Delaware Chancery Court Finds Merger "Entirely Fair" to Common Stockholders Despite the Merger Leaving Common Stockholders With No Consideration for Their Shares

by Sheppard Mullin Richter & Hampton LLP

In In re Trados Inc. Shareholder Litigation, Case No. 1512-VCL, 2013 Del. Ch. LEXIS (Del. Ch. Aug. 16, 2013), Vice Chancellor Laster of the Court of Chancery of the State of Delaware resolved the long-pending dispute involving the 2005 sale of Trados Inc. (“Trados”) to SDL plc for approximately $60 million. The Court held that the transaction, which benefited the preferred stockholders and certain executives of Trados but left the common stockholders with nothing, was procedurally flawed but ultimately fair to the company’s stockholders. The Court reviewed the decision of the board of directors approving the sale under the “entire fairness standard” which is the most stringent standard of review in Delaware. The decision serves as a cogent reminder to private equity and venture capital investors that they should run a proper sale process when planning a liquidity event in particular if certain constituents of the corporation will not benefit from the liquidation.

This decision resolves a dispute which started in 2005 when a common stockholder of Trados initiated an appraisal lawsuit shortly after the sale of the company to SDL plc. At the time of the sale, Trados was backed by venture capital firms who had received preferred stock and placed representatives on the Trados board of directors. The directors also adopted a management incentive plan that compensated management for achieving a sale of the company.

The transaction constituted a liquidation event that entitled the preferred stockholders to a liquidation preference of $57.9 million, and management to $2.1 million under the incentive plan. With a purchase price of approximately $60 million, the common stockholders received no consideration for their shares.

A complaint alleging breach of fiduciary duty was subsequently added to the appraisal claim and the two cases were consolidated. Plaintiffs argued that the merger occurred at the behest of certain preferred stockholders, who wanted to exit their investment and that “instead of selling to SDL, the board had a fiduciary duty to continue operating Trados independently to generate value for the holders of common stock.”
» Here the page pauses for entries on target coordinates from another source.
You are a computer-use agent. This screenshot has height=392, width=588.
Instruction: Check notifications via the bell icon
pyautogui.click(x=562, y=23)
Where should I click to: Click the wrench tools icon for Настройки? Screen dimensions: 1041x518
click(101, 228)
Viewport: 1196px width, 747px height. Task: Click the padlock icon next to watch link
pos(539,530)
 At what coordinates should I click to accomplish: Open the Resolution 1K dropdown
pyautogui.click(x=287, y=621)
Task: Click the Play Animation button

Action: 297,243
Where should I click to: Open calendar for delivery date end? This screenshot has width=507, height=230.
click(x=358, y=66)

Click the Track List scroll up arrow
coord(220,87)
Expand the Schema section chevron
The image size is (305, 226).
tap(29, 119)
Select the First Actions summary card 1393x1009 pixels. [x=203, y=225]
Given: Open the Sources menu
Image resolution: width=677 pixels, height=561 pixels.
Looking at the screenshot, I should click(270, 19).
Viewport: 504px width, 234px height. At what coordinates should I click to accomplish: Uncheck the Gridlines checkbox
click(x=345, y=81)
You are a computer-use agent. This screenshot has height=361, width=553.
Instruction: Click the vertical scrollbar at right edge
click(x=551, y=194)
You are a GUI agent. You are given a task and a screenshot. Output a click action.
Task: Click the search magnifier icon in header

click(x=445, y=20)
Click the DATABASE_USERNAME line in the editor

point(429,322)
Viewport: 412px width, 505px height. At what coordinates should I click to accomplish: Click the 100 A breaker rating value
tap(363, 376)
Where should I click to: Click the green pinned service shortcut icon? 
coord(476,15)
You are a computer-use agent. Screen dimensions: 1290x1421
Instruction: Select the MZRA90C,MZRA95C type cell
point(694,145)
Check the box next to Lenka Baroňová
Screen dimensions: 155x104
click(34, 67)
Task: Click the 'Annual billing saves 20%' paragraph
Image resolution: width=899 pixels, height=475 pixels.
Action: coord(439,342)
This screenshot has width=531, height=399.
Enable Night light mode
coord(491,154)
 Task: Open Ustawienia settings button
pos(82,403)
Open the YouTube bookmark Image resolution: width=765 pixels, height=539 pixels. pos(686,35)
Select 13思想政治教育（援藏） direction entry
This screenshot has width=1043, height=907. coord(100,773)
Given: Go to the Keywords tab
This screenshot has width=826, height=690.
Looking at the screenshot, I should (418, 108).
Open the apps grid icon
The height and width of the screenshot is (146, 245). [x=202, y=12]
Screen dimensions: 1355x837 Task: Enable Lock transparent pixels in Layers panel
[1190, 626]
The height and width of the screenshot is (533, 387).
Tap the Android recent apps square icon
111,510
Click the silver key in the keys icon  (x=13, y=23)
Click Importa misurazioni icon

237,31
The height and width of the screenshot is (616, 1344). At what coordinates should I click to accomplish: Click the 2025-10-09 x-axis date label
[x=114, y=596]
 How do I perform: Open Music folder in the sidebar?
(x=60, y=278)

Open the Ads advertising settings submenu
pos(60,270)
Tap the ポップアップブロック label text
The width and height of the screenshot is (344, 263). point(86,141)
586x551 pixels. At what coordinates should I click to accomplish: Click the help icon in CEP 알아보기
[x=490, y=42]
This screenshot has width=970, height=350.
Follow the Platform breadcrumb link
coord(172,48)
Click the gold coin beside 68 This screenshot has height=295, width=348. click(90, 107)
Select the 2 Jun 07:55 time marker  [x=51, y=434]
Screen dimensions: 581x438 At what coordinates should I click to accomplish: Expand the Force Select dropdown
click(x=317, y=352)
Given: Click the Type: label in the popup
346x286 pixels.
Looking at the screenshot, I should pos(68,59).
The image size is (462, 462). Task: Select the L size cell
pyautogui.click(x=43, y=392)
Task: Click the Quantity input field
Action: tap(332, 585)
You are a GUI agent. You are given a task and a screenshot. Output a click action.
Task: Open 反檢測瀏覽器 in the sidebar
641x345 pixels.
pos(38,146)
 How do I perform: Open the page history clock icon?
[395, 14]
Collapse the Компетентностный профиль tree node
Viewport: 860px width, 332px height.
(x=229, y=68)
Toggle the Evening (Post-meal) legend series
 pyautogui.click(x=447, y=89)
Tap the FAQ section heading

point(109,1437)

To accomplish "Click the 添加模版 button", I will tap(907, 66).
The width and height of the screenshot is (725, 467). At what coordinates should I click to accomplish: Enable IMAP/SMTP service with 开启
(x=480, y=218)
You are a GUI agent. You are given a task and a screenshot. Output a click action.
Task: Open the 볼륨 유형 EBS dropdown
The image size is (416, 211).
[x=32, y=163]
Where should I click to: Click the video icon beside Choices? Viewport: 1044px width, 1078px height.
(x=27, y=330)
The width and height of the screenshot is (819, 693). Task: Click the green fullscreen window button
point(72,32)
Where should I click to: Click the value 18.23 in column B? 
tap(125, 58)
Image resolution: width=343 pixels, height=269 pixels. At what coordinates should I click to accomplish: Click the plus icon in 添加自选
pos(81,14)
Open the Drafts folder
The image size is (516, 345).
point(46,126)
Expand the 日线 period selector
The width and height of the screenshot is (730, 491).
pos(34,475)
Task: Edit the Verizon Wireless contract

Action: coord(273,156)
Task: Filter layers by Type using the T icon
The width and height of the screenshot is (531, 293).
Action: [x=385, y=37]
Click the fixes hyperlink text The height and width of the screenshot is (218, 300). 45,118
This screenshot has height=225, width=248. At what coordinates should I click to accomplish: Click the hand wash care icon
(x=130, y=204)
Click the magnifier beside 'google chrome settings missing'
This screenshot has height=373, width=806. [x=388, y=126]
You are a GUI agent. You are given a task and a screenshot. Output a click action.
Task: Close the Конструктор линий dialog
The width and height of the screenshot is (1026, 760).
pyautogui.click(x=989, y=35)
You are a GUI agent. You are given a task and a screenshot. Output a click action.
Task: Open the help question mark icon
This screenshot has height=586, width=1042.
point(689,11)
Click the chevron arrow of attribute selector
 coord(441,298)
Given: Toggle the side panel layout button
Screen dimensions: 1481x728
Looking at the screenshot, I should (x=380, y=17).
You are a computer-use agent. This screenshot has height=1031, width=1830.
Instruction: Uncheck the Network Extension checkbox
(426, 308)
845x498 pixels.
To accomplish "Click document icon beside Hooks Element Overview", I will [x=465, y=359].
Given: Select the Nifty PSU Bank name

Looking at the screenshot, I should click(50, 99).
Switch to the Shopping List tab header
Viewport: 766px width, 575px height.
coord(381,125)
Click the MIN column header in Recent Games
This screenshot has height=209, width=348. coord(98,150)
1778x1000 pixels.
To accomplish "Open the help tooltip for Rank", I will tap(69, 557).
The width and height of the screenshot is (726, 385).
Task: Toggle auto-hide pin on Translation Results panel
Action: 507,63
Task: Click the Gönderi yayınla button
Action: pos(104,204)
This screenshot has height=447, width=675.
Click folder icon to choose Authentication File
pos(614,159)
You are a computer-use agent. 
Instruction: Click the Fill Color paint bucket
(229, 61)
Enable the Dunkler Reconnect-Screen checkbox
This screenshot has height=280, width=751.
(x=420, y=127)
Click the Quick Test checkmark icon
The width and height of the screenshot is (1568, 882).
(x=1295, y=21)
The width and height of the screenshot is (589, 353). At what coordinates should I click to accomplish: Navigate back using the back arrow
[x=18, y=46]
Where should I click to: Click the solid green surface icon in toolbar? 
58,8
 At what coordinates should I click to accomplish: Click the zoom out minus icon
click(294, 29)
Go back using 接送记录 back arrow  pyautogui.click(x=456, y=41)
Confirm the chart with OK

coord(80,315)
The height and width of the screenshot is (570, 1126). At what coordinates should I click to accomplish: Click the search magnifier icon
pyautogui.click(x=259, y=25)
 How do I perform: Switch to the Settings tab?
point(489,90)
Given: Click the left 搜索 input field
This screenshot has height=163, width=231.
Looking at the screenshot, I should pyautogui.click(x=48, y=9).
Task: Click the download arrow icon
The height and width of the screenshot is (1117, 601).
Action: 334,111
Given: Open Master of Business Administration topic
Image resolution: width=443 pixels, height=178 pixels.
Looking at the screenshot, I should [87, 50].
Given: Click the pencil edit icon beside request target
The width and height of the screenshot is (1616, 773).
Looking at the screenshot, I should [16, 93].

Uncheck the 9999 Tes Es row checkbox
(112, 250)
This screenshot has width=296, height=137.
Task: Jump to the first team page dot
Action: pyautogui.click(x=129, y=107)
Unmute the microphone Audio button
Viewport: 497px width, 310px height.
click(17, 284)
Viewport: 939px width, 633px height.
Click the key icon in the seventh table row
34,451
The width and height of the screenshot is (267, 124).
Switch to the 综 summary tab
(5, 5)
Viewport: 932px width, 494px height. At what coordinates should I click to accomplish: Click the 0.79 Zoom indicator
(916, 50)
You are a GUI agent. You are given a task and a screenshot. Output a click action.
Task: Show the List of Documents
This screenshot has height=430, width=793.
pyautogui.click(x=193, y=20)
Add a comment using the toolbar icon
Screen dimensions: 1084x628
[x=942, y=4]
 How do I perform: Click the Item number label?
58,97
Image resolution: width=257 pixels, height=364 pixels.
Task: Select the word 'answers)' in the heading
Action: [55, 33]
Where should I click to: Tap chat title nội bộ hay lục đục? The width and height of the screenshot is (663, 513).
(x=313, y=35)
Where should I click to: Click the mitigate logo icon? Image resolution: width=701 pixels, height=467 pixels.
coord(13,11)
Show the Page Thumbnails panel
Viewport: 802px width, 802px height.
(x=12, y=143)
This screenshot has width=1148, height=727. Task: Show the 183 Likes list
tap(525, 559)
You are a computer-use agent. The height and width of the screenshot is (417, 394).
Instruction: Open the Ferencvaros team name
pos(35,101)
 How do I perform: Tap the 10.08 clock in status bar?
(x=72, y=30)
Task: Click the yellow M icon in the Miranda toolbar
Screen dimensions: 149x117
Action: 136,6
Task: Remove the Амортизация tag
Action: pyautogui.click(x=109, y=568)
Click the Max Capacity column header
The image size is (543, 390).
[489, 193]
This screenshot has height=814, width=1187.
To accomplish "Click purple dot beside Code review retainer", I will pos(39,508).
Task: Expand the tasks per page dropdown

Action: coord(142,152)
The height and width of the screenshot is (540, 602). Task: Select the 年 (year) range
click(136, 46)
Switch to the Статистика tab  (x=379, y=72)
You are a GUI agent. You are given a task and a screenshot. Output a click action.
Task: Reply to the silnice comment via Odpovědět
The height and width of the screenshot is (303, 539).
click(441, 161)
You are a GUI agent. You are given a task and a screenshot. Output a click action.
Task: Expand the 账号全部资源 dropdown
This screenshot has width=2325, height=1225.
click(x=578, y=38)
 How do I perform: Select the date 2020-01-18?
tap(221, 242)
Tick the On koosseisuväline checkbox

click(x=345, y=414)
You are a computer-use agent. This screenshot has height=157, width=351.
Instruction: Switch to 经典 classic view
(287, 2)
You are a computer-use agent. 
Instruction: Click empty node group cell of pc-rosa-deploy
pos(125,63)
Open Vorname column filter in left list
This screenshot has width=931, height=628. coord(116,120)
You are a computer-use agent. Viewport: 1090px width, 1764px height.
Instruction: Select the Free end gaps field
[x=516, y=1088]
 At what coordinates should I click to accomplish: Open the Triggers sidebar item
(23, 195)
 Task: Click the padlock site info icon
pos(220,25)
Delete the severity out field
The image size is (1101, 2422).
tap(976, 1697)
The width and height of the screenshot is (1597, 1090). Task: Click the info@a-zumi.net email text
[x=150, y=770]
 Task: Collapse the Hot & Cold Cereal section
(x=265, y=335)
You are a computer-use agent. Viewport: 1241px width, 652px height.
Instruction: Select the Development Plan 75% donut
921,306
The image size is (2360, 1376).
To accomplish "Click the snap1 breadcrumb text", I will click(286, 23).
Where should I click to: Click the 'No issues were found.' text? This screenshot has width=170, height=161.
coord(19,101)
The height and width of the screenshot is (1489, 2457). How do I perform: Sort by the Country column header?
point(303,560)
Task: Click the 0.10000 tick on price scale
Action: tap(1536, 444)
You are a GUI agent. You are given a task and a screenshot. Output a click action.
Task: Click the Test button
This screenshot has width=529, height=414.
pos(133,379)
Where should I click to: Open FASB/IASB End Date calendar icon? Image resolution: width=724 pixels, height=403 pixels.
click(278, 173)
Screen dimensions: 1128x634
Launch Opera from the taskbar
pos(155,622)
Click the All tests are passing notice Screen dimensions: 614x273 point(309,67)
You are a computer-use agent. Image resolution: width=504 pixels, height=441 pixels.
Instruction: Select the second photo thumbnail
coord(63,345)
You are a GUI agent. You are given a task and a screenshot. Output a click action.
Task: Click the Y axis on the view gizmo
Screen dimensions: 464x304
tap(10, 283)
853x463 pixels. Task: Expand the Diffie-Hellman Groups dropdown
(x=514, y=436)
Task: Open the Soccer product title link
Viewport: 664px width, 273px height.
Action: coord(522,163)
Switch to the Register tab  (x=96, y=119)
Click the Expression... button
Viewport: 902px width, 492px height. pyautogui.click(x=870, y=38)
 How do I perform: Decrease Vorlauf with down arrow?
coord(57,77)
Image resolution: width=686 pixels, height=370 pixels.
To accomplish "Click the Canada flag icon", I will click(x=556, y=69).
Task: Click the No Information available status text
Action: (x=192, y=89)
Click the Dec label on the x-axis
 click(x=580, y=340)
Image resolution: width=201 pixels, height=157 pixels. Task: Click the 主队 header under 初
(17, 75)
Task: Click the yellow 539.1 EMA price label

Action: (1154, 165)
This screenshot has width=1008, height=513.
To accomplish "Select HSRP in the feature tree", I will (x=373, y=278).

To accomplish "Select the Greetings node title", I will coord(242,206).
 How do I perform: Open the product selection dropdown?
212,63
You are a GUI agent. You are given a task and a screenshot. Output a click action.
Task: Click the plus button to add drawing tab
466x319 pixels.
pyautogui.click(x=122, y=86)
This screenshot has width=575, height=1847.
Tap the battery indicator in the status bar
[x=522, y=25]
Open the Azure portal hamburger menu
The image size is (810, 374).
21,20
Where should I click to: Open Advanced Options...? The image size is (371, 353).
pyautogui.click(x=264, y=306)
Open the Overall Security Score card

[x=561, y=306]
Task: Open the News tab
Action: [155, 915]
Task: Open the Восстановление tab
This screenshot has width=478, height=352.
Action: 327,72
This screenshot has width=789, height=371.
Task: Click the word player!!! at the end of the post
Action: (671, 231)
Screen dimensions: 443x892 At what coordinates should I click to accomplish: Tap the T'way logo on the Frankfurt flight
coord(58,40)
In 2009, the Court denied a motion to dismiss filed by the defendants, noting that “in circumstances such as here where the interests of the common stockholders diverge from those of the preferred stockholders, it is possible that a director could breach his or her duty by improperly favoring the interests of the preferred stockholders over those of the common stockholders.” The case survived a second motion to dismiss in 2012.

At trial, plaintiffs proved that six of the seven Trados directors either had a direct economic interest in the proposed merger, or were appointed by venture capital firms with liquidation preferences. However, no special committee was created in connection with the transaction. In view of the lack of independence of the board, the Court applied the entire fairness standard of review to determine whether the directors of Trados breached their fiduciary duties of care and loyalty to the corporation and its stockholders which required them “to strive prudently and in good faith to maximize the value of the corporation for the benefit of its residual claimants.”

The Court finally held that, despite the directors’ failure to follow an optimally fair process and take such steps as the creating a special committee, defendants carried their burden of proof on this issue and demonstrated that they did not commit a breach of fiduciary duty. The Court held further that the entire fairness test was met because Trados common stock had no economic value before the merger and the common stockholders who received none of the proceeds received the substantial equivalent of what they had before. The Vice Chancellor stated:

In light of this reality, the directors breached no duty to the common stock by agreeing to a Merger in which the common stock received nothing. The common stock had no economic value before the Merger, and the common stockholders received in the Merger the substantial equivalent in value of what they had before.

Regarding the appraisal complaint, the Court similarly concluded that “the appraised value of the common stock is likewise zero.”


The Trados case should serve as a reminder that investors should proceed with caution and insist upon a proper sale process when planning a liquidity event. More specifically, the board should carefully consider (a) appointing a special committee of directors comprised of independent and disinterested directors having the power and authority to evaluate the proposed transaction and the proposed allocation of the sale proceeds to the various classes of stockholders, to hire advisors, and to negotiate the transaction with the proposed buyer; (b) obtaining a fairness opinion with respect to the sale transaction or a valuation report with respect to the company from a third party advisor; and (c) thoroughly documenting how the board members exercised their fiduciary duties and reached a decision regarding a liquidity event (this is particularly important if certain constituents of the corporation will not benefit from the liquidation).


DISCLAIMER: Because of the generality of this update, the information provided herein may not be applicable in all situations and should not be acted upon without specific legal advice based on particular situations.